Friday, 29 January 2016

After a long long time!


The swollen eye bleeds.
Slowly, slowly
Drops down the wasted love,
Killing its own death.
Off it goes,
Blanketing my flushed cheeks,
Through my lips:
That once was his favorite haunt.
Colouring and discolouring, all at once.
An interim between life and death,
The sanatorium for a madwoman,
A redemption for a lost poet.
Let my blood kiss the ground,
Just like a verse with a clanking sound.
Juggling across this anguish and pain,
In a vicious cycle without any gain.
So off I let the eye bleed,
Slowly, slowly
To kiss the ground.

~D

Saturday, 7 March 2015

Labyrinth of suffering.

"A book a day keeps the reality away" I came across this line quite a long back and as a reader completely abide by every single word of the above mention line. How amazing it is to wake up out of your cozy bed ( actually that is not so amazing), then pushing yourself to make a cup of coffee for yourself and then, finally reading a book sipping the coffee and the story simultaneously. If you ask me what an idealistic life would be, I will give you a picture of this. Of course this is only possible when you earn a good fortune and have no other commitments towards anything. It looks like a dream. But the glitch is we live in reality and reality beg to differ.


I have been reading continuously one book after the other since January and it has done a good work on me. You can refer the new blog's title to infer. There have been days I have stayed up all night just to complete the last 100 pages or so. Endless coffee making, turning and tossing on the bed and convincing my mind to sleep. These are the perk for being stumbled upon a good book. I don't know what people really extract from books or reading. But considering the fact I live in a world where heads I win and tails you lose, books seem to have become my escapade.
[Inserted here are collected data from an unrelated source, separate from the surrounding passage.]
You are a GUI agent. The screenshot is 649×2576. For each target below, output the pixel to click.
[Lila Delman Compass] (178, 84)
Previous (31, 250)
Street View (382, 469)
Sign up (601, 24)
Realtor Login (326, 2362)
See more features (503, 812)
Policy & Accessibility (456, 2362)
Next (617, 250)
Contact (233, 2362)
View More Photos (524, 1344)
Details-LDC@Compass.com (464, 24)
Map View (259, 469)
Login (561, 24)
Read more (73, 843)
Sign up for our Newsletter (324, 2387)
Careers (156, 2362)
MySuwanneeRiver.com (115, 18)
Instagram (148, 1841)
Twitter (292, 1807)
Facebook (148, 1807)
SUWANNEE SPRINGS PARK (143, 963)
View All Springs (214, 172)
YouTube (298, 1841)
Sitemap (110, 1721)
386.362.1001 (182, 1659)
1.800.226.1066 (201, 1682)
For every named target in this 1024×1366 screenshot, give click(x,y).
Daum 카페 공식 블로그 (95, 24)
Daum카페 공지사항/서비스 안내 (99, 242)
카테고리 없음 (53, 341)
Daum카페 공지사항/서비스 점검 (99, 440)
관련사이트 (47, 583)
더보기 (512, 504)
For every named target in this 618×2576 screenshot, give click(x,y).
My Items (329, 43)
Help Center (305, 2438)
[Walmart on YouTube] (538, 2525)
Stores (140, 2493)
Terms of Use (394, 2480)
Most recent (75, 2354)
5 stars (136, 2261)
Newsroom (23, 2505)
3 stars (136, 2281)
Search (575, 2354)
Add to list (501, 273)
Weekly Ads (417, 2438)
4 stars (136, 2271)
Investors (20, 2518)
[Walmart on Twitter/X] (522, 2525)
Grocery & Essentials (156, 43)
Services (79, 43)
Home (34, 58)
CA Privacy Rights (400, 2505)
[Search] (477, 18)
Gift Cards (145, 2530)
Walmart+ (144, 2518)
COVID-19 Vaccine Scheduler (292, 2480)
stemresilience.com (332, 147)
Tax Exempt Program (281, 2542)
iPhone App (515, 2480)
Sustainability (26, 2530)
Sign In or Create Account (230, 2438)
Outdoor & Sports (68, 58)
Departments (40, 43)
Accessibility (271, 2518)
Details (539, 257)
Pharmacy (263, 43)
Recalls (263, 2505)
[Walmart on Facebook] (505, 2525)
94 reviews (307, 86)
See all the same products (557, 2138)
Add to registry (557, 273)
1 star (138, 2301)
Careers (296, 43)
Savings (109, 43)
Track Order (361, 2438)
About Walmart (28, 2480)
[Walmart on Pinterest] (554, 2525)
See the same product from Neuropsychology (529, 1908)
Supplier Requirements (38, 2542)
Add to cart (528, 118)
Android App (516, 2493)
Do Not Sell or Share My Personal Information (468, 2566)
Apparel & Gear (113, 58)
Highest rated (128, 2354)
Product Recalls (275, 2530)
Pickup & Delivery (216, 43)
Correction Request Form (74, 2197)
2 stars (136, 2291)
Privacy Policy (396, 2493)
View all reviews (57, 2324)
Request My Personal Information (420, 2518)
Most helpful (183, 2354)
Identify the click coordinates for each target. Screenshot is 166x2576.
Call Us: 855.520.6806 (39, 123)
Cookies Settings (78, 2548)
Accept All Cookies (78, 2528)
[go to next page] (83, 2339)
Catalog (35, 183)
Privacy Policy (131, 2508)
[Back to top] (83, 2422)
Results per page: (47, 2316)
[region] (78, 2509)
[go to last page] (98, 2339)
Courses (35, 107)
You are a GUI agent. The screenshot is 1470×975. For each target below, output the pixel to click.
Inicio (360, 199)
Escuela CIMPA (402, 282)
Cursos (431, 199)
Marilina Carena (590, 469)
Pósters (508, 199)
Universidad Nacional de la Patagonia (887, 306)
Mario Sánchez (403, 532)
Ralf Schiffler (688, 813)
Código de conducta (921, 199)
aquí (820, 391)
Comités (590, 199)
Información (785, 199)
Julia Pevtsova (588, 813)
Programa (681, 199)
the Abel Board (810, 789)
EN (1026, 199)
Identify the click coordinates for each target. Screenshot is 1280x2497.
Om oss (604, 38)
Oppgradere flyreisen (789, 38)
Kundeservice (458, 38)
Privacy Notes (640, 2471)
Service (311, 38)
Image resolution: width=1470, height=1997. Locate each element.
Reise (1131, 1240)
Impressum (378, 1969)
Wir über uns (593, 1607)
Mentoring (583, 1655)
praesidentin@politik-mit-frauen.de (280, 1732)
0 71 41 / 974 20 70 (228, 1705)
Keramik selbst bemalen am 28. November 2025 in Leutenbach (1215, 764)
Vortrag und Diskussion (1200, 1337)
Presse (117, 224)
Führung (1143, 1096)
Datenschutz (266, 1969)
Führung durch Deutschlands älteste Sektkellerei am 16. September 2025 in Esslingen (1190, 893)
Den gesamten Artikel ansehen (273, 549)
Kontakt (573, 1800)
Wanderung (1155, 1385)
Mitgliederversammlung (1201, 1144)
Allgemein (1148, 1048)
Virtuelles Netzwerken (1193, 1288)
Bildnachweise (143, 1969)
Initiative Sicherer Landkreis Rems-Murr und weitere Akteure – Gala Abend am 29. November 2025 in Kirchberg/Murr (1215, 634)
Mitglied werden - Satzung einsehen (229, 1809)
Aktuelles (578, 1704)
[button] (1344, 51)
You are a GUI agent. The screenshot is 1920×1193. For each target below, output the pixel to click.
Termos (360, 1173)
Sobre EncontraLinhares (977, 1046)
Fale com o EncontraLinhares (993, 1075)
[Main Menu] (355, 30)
So, the other night I was reading Kafka on the shore and it just transports me to a whole different world. If you don't ave enough money to travel. Buy a book, and you can travel through your books. It works as a tranquilizer and stimulant. Like my grand father says it is not important how many days you lived, it counts how many days you smiled.


Take up anything that takes you away from the agony of your life. Escape the labyrinth, because that is what that counts.